- About this task
Every record must be restated exactly. Drop the images.

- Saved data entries
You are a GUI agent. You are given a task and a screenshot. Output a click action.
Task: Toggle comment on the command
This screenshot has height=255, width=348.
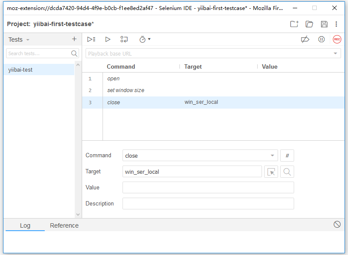pos(287,156)
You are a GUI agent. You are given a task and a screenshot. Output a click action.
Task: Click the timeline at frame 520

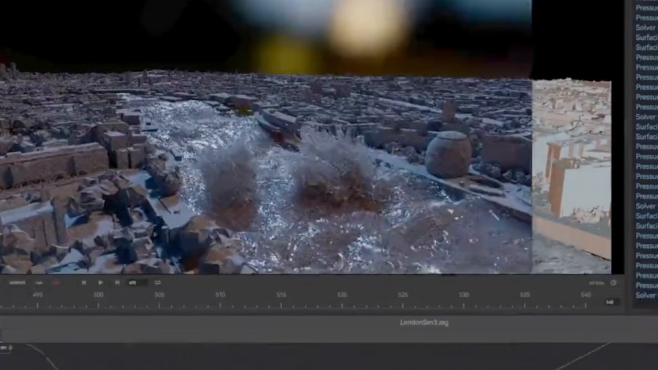pyautogui.click(x=342, y=304)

- Task result
You are a GUI agent. You are given a task and a screenshot. Output a click action.
Task: Toggle comment on the command
This screenshot has height=255, width=348.
pos(287,156)
You are a GUI agent. You are given a task and a screenshot. Output a click action.
Task: Click the timeline at frame 520

pyautogui.click(x=342, y=304)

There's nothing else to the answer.